Alex Ash Bertie (born 2 November 1995) is a transgender YouTuber, author and graphic designer from Dorset, England.

He presents content on YouTube centred around LGBTQ+ issues and his experiences transitioning as a trans man. His channel, "Alex Bertie", has around 300,000 subscribers.

He has been featured as an LGBTQ+ panelist for Summer in the City, a gathering for the UK YouTube community in London, in 2014, 2015,  2016, 2017 and 2018.

In 2017, he published an autobiography of his transition journey entitled Trans Mission: My Quest to a Beard through a Hachette Children's Group imprint; Wren & Rook.

Early life and education 
Alex Ash Bertie was born 2 November 1995 to parents including Paul, a postman. The family, including Alex's younger sister, live in the seaside town of Bournemouth, Dorset, England. He was assigned female at birth but early on showed a tendency toward masculine interests usually seen in young boys. He liked action figures, toy cars, Lego, and cherished video games. Among his favourite memories was sitting aside his father while Paul played Nintendo and Dreamcast. In primary school all his friends were male. He experienced bullying for a three-year stretch because of his perceived non-heterosexuality, and also dealt with depression because of how society treated his gender dysphoria. He engaged in self-harm cutting, but later found relief from an LGBTQ-affirming group, Over the Rainbow, that shared information about transgender people.

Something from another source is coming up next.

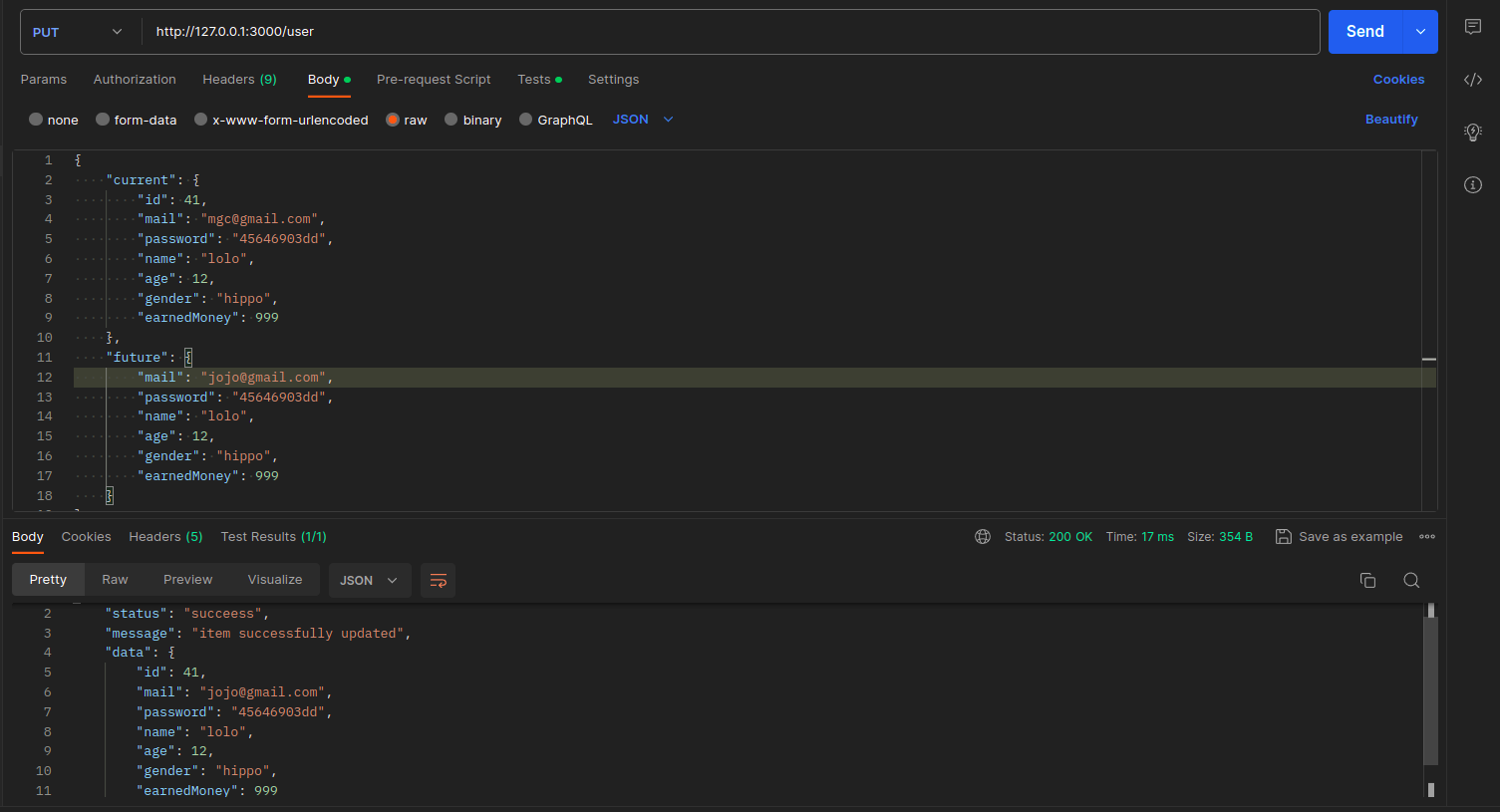
Task: Copy response body with the copy icon
Action: point(1367,580)
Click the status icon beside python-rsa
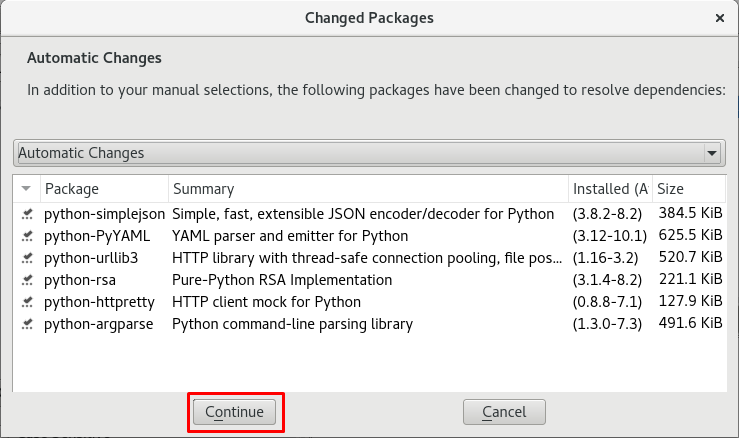Screen dimensions: 739x438 click(27, 280)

Bertie publicly identified as female until fifteen years old, when he came out as a trans man to his family, friends, and online following. He vlogged his multi-year transition starting in 2008 when he was thirteen, on YouTube later calling the online sharing his "safe space". He originally sought more transitioning information on YouTube, but decided to share his experiences after finding little available. PopBuzz noted, "this kind of insight into a real person transitioning on a daily basis is fundamental for children either struggling with this concept or wanting to learn more about it for themselves". After struggling for family acceptance, in April 2016 he began hormone replacement treatment at The Laurels Gender Identity Clinic in Exeter, England. His younger sister embraced his gender transitioning first, his parents took longer but are now extremely supportive. In January 2017, he underwent a double mastectomy procedure (Peri-Areolar technique) by Andrew Yelland at the Nuffield Hospital, Brighton. He titled his YouTube channel "The Quest to Alex's Beard" and included the highs and lows of the journey, including his family's slowly accepting his transition, so that other young trans men and women could see "it gets better". In October 2017, The Mail on Sunday published photos of Bertie without permission alongside what PinkNews characterized as the latest in a series of anti-trans articles.

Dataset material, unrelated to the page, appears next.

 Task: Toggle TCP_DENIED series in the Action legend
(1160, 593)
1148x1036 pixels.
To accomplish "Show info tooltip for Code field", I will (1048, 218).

As of 2018 Bertie is holding off on bottom surgery to give him genitalia that match his gender identity. The two present surgery options are too risky, he awaits advances in the field.

Career 
He presents content on YouTube centred around LGBTQ+ issues and his experiences transitioning as a trans man. His channel, "Alex Bertie", has over 300,000 subscribers.

He has been featured as an LGBTQ+ panelist for Summer in the City, a gathering for the UK YouTube community in London, in 2014, 2015, 2016, 2017 and 2018.

In 2017, he published an autobiography of his transition journey entitled Trans Mission: My Quest to a Beard through a Hachette Children's Group imprint; Wren & Rook.

Personal life 
Alex identifies as pansexual after openly expressing a sexual/romantic interest regardless of gender identity, although he mainly has been dating other trans men.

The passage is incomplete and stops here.